Sin embargo, sabemos que varios elementos de la comedia son indudablemente distanciadores. En otro lugar he estudiado cómo la mezcla de la primera y la segunda acción pueden dar un sentido distanciador al mensaje.44 Los autos sacramentales se transforman en clases con parlamentos objetivos sobre teología en ciertos momentos de su representación. De forma más radical, el entrecruzamiento de entremeses y bailes con las tres jornadas del drama mayor representado, incitan, no sólo al distanciamiento, sino incluso a una clara reflexión contradictoria del aparente mensaje de la comedia, pues un drama de honra podía ser intercalado con un entremés de cornudo y con un baile incitante que enfrentan y desdramatizan el argumento del texto mayor. Una comedia de santos queda partida por un entremés demasiado profano, como decía ya en 1592 fray Marcos Antonio de Camos: «Que si la letra es a lo divino, los entremeses van demasiadamente a lo humano, y es dar en un grande inconveniente, mezclando las cosas sagradas con las profanas».45 Por último hay que recordar, aunque sea muy conocido el problema, el papel distanciador del gracioso. Y además no olvidar que el propio Brecht calificó nuestra comedia barroca de teatro épico en más de una ocasión.46 ¿Qué ocurre, pues? ¿Hay una contradicción entre lo expuesto por mí a lo largo de mi trabajo y estas últimas reflexiones?

Podemos distinguir tres situaciones muy distintas en el drama barroco.
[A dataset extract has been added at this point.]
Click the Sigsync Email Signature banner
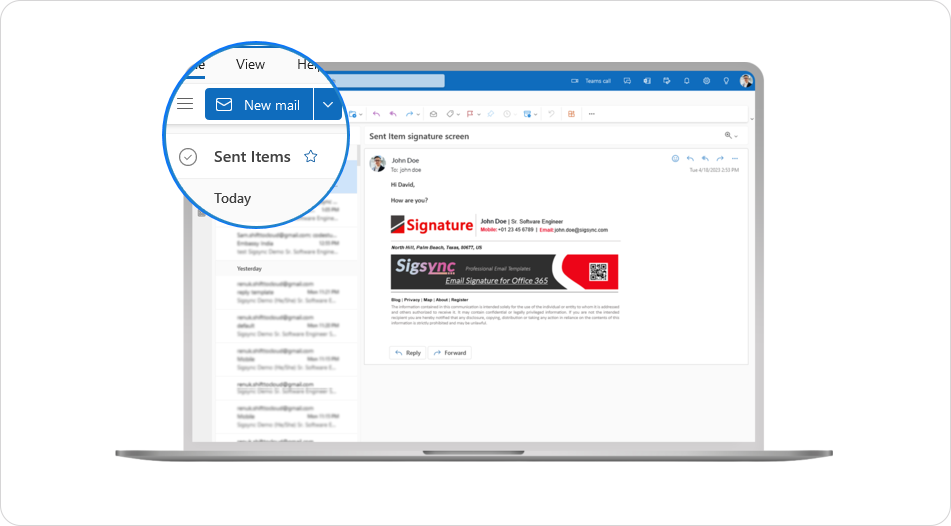This screenshot has width=951, height=526. click(504, 272)
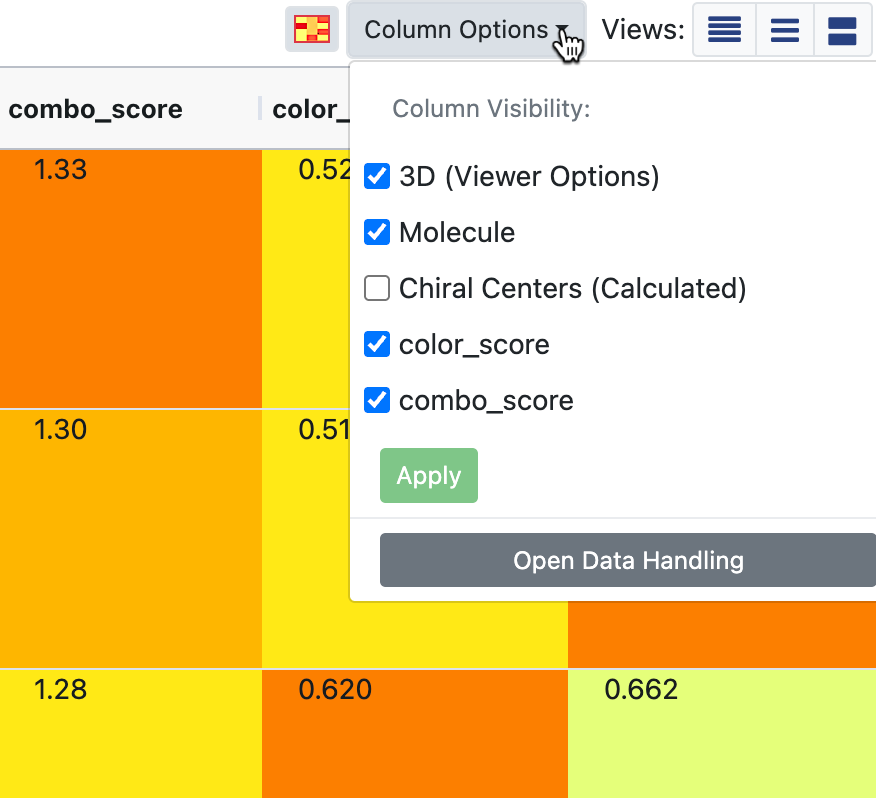Collapse the Column Options dropdown
This screenshot has height=798, width=876.
[x=465, y=30]
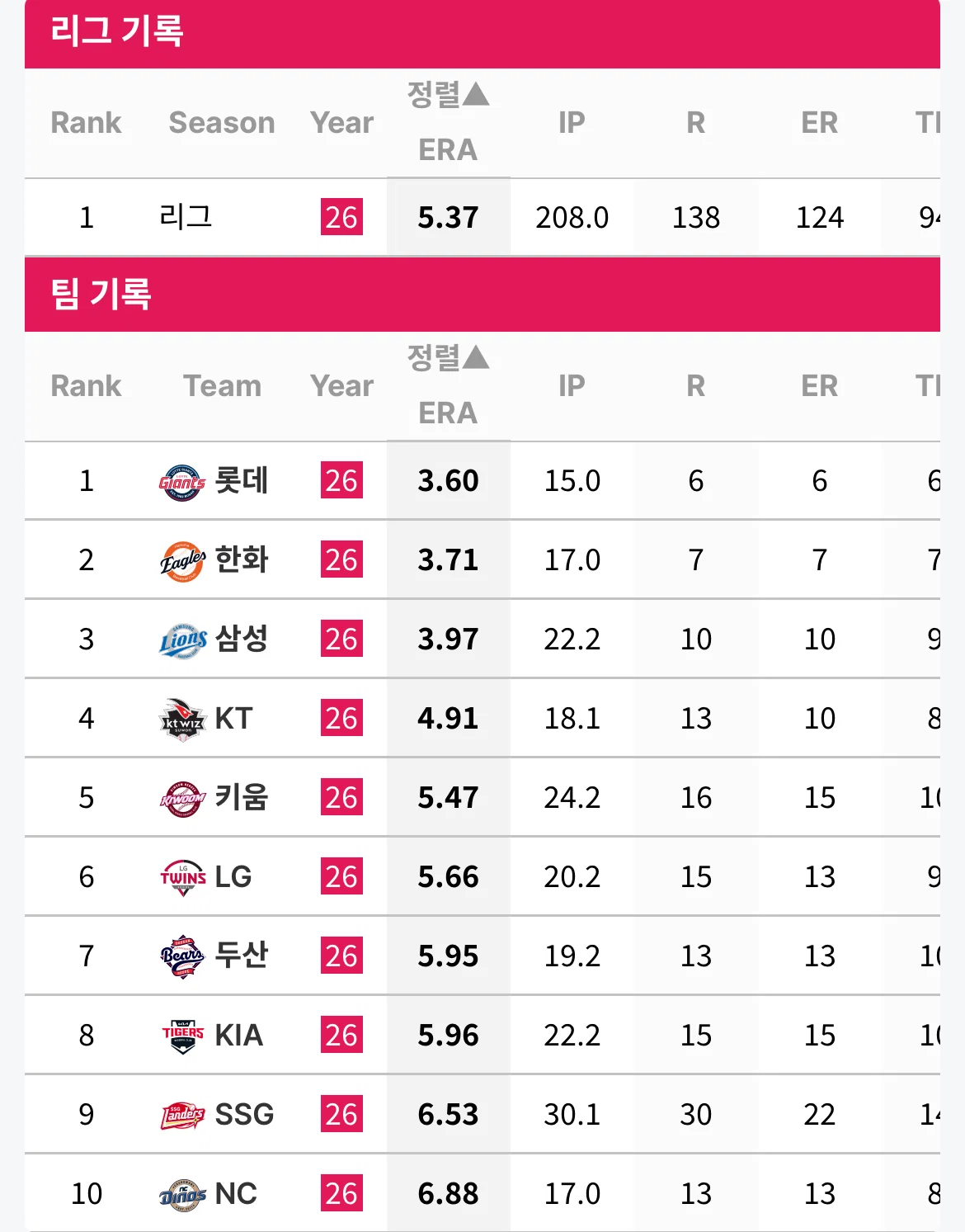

Una, doctrinal, donde se expone, o un dogma teológico, como en los autos sacramentales, o político, como en la segunda acción de la comedia, que en último término es también, a través de la monarquía teocéntrica, teológica. Otra situación, factual y existencial -héroe, santo, enamorados-, donde la acción y la pasión dominan. Y otra tercera, cómica, en diversos grados, y mezclada o no con la anterior. La primera situación la suele llevar el poderoso y el padre; la segunda, el galán y la dama; la tercera, el gracioso y la criada.47 Pues bien, la situación doctrinal tiende a ser distanciadora en el sentido que lo es una clase de filosofía o una catequesis, objetivando conceptos y haciéndolos vivos, para un público de antemano convencido. La situación existencial es la radicalmente aristotélica, en su texto y en su representación, y a ella -que es la que predomina en el drama barroco en extensión- se puede aplicar todo lo que he venido diciendo en este trabajo. La situación cómica es claramente distanciadora, y resta «aristotelismo» a la anterior. El ejemplo más corriente: el paralelo burlesco de los amores de los criados con respecto al de los amos.

Y es que ocurre que la novedad fundamental de este teatro -de ahí que contra ella cierren especialmente los seguidores de Aristóteles- es su estructura y su semántica tragicómica. Y por eso tiene coherencia el que la representación de los actores pase de lo aristotélico, en sentido brechtiano, de los héroes a lo distanciado e irónico de los graciosos. Teniendo, pues, los actores que mezclar dos técnicas de actuación.

En el fondo me parece que el héroe, el santo, el enamorado -es decir, la cara del imperio- no pueden o no quieren ver la realidad, cegados por sus pasiones o su situación social. Los graciosos -en la cruz del imperio- sí que ven esa realidad, porque la sufren. Y la denuncian, recortando el vuelo lírico de sus amos. El Barroco -y sus dramaturgos- están en una encrucijada en la que van viendo desmoronarse muchos valores. Como héroes no pueden sino defenderlos, y defender la clase privilegiada en la que insertan, o de la que viven; como seres sensibles e inteligentes, no pueden dejar, sin embargo, de ver las grietas de la cúpula que ha destacado Maravall.48 Y dejan que los criados, o ciertas situaciones límites, las señalen. Lo que tiene de alienado genial Don Quijote lo tiene Sancho de genial distanciador.